TEXT BLOCK ▸
:::::

# Hearing rumblings about Paul Allen buying back RG today?



## Dan (Dec 30, 2002)

Anyone else hearing it? I read it on Olive (granted, that don't mean much), but it's interesting if he did/does.

of course, it'll stop one rumor "he's moving the team" and start up another "he's selling the team/arena".


----------



## hasoos (Jan 3, 2003)

I wish I would hear the rumor Paul Allen is giving me some of his money. That is the one I am waiting for.


----------



## GOD (Jun 22, 2003)

Hap said:


> Anyone else hearing it? I read it on Olive (granted, that don't mean much), but it's interesting if he did/does.
> 
> of course, it'll stop one rumor "he's moving the team" and start up another "he's selling the team/arena".


I have not heard that, but it does make some sense. I think Paul is getting excited about the young team and sees that some of the fans are coming back. If he is deciding that he is going to stick with the blazers, it makes sense to buy the RG soon, before the price goes up because the team is doing better and the RG is more profitable.


----------



## Dan (Dec 30, 2002)

http://www.truehoop.com/


----------



## yuyuza1 (May 24, 2006)

^^ Awesome!


----------



## Foulzilla (Jan 11, 2005)

I think this may be some of the best news of the year if true. I think Allen is one of the major advantages this franchise has due to his deep pockets and general attitude (he wants a winner, not a money maker). I really do hope this is true.


----------



## yuyuza1 (May 24, 2006)

> *Paul Allen to repurchase Rose Garden*
> Paul Allen's Vulcan investment firm has signed a letter of intent to buy back the Rose Garden Arena from his lenders, nearly three years to the day after he first put the arena in bankruptcy.
> 
> The purchase price was not disclosed. The deal calls for a Vulcan subsidiary to purchase Portland Arena Management, which owns the arena, according to a statement released today.


OLive


----------



## Samuel (Jan 1, 2003)

Great news!


----------



## kaydow (Apr 6, 2004)

hasoos said:


> I wish I would hear the rumor Paul Allen is giving me some of his money. That is the one I am waiting for.


Are you sure those "rumblings" aren't the chili you had for lunch? Hard to imagine the RG owners or PA budging from where they were.


----------



## Dan (Dec 30, 2002)

kaydow said:


> Are you sure those "rumblings" aren't the chili you had for lunch? Hard to imagine the RG owners or PA budging from where they were.


good reason why reading the whole thread first pays off. 

http://www.nba.com/blazers/news/splash_black.html


----------



## yuyuza1 (May 24, 2006)

Edit. Hap beat me to it.


----------



## RedHot&Rolling (Jun 26, 2004)

Now they can turn their attention to how they're going to move the RG up I-5 to it's new Renton location next season. The Renton Trail Blazers!!


----------



## kaydow (Apr 6, 2004)

Hap said:


> good reason why reading the whole thread first pays off.
> 
> http://www.nba.com/blazers/news/splash_black.html


touche'


----------



## barfo (Jan 2, 2003)

I wonder what interest rate he's financing it at this time?

I wonder if Global Spectrum will be kept on, or get the boot?

I wonder if this means the beer prices will go up again?

I wonder if this is the first time that something posted on Olive turned out to be true?

:::::

ENTRIES SHOWN ▸
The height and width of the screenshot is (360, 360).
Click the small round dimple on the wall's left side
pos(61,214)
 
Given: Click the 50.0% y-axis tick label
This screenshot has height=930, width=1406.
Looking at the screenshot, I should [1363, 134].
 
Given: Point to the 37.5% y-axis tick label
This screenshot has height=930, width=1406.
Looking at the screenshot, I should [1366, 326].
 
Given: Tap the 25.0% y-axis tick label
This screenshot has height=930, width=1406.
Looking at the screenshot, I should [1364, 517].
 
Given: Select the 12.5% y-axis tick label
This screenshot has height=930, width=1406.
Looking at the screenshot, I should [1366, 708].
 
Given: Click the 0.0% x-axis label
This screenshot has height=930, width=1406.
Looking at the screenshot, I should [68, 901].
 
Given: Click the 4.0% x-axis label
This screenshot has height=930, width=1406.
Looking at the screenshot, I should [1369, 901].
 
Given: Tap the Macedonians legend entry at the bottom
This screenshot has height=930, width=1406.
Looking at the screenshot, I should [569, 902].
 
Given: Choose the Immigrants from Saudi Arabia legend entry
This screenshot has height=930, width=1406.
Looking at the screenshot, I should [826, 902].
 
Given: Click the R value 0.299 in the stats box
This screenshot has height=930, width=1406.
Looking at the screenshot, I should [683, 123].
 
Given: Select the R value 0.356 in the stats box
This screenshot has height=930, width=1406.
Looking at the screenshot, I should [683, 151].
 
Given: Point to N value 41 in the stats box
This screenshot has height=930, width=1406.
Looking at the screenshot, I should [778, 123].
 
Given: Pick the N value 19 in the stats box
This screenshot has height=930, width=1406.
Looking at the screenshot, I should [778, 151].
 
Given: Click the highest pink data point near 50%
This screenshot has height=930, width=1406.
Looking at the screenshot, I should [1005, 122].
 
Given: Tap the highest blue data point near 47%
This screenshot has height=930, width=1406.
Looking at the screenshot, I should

:::::

TO BE DONE ▸ Reproduce the passage of the Rose Garden thread from "## RedHot&Rolling (Jun" up to and including "Renton Trail Blazers!!", word for word. The data have no connection to the Rose Garden thread.

TASK RESULT ▸
## RedHot&Rolling (Jun 26, 2004)

Now they can turn their attention to how they're going to move the RG up I-5 to it's new Renton location next season. The Renton Trail Blazers!!